#### Stated task:
Copy out the lines exactly, everything from the one containing "Screen dimensions: 237x216" down to the end of the lines, leaving the pictures out.

— START Dataset extract —

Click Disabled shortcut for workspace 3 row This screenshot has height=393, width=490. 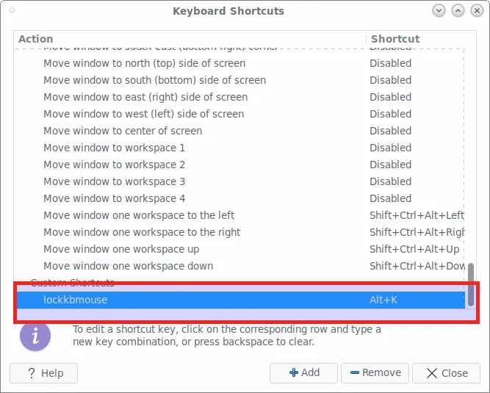[x=390, y=181]
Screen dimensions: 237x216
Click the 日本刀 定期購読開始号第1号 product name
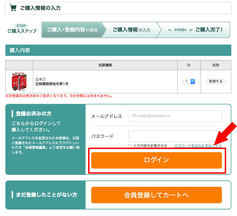[52, 81]
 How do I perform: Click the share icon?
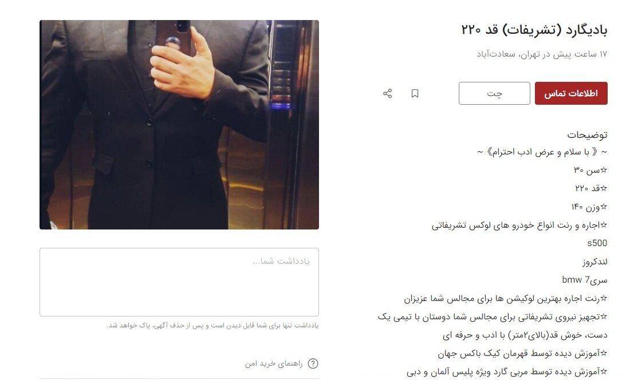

— END Dataset extract —

#### Complete response:
Screen dimensions: 237x216
Click the 日本刀 定期購読開始号第1号 product name
[52, 81]
 How do I perform: Click the share icon?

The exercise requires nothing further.